How can I minimize inheritance tax on my estate?
I have a concerning and unfair Inheritance Tax (IHT) situation. I’m 90 and my daughter has given up a decent job to take care of me. I live in a house valued at around £1million, I own shares worth c. £1.6 million and have cash and bonds worth £400,000. My solicitor said the house should be passed on tax free but my investments would be taxed at their value less £325,000 times 40%.
Currently I give £1,500 in total from my income each month to my two children. Brokers and lawyers told me not to transfer my company pension – that was the wrong thing to do. In hindsight, I should have put everything into a self-invested personal pension (Sipp).
I owe everything to my daughter who does so much for me and I don’t want her to pay so much tax. Can you help me to solve this riddle. I believe Australians do not pay inheritance tax.
Julia Rosenbloom, Tax Partner at Tilney Smith & Williamson, responds:
Your question illustrates the complexity of IHT laws.
IHT is generally payable at a rate of 40% on the value of an individual’s estate on death, although this is subject to a number of rules which may reduce the amount payable.

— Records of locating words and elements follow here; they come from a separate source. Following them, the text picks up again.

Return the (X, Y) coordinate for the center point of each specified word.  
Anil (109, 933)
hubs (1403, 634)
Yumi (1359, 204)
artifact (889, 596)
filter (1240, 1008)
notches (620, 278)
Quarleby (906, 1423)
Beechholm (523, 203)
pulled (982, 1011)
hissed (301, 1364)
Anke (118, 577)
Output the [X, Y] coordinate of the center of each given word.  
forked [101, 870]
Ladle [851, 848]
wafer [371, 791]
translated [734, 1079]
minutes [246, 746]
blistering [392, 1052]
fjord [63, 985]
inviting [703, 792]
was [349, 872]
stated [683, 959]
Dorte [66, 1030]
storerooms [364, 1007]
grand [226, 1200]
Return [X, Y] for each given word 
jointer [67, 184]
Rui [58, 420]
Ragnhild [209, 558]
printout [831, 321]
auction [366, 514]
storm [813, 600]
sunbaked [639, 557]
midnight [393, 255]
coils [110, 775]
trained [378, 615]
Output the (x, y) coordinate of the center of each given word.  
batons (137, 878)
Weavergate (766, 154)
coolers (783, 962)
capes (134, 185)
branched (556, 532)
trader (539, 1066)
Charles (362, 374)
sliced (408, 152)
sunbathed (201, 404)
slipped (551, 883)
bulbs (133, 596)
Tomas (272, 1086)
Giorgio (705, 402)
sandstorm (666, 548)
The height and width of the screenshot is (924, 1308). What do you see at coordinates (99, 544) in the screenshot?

If an estate passes to a spouse or civil partner, IHT is generally not payable. It is essentially deferred until the death of the survivor and passes the assets to other family members. You don’t say if you have a surviving spouse, but I assumed you were widowed. In this case, you may have your own ‘zero rate tranche’ of £325,000 which you can deduct from your estate, plus up to an additional £325,000 in respect of your deceased spouse, if the latter left the their entire estate to you upon their death (the “zero-rate transferable portion”). This could mean that up to £650,000 of your £3m estate is subject to 0% IHT, with only the balance of £2.35m being taxed at 40%: an IHT liability of 940,000 £.
An exception would be if you or your spouse made donations in the seven years prior to your death. In this case, the value of these gifts would be deducted from the combined zero rate bracket. You talk about monthly income donations. There is a specific exemption which means that these regular gifts must not encroach on the nil tranche, even if they are made within the seven years preceding the death, provided that these regular gifts leave the donor with sufficient income to finance the expenses of subsistence.
As for the home, the solicitor may have thought of the ‘zero-rate residency band’, which can potentially grant spouses an additional £350,000 exemption when primary residence passes to children. However, this is not available on domains of this size as it is phased out once a domain reaches the value of £2m.
Your comment on Australian tax law made me wonder if you are perhaps an Australian living in the UK? If so, you may not be domiciled in the UK (non-dom). Non-doms are generally only subject to UK IHT on their UK assets – their overseas assets are not affected. It looks like your estate consists of only UK assets in any case. But even if you hold assets outside the UK, if you have resided in the UK for at least 15 of the last 20 tax years, you are considered to be domiciled in the UK and your “Australian origin” does not matter. no IHT relevance. If you have been resident in the UK for less time you should take further advice as it may be possible to reduce exposure to IHT.
The other point to be addressed concerns pensions. It is correct that pensions are, for the most part, outside the scope of the IHT, so using non-retirement wealth to fund living expenses can be beneficial. However, you shouldn’t feel too bad as there is only a limited amount that can be contributed and held in most pensions without incurring tax charges. There are also limits on the assets that can be held by pensions.
If you want to mitigate the IHT, you can consider donating now, either in cash or in investments (careful consideration is required before donating the house). If you were to die within seven years of the donation, the beneficiary would be liable for IHT, so your age will need to be taken into account. However, if you survive at least three years, the rate of IHT payable on the donation decreases, depending on the length of survival. For example, if you survive between three and four years, the IHT would only be payable at a rate of 32% on the value of the donation, rather than the inevitable 40% if no donation is made. The rate then reduces to 24%, 16%, and 8% for four-year, five-year, and six-year survival, respectively. Note that if a given asset is at a gain, capital gains tax may be payable, so professional advice should be taken. You’ll also need to make sure you keep enough to fund your living expenses, as any gift must be “unconditional” to be effective.
You can also consider investing in assets that are exempt from IHT, such as shares listed on the Alternative Investment Market (Aim). Once these shares have been held for two years, they are eligible for commercial property relief, which may exempt them from IHT. However, these investments tend to be riskier, so you should seek professional advice before investing in them.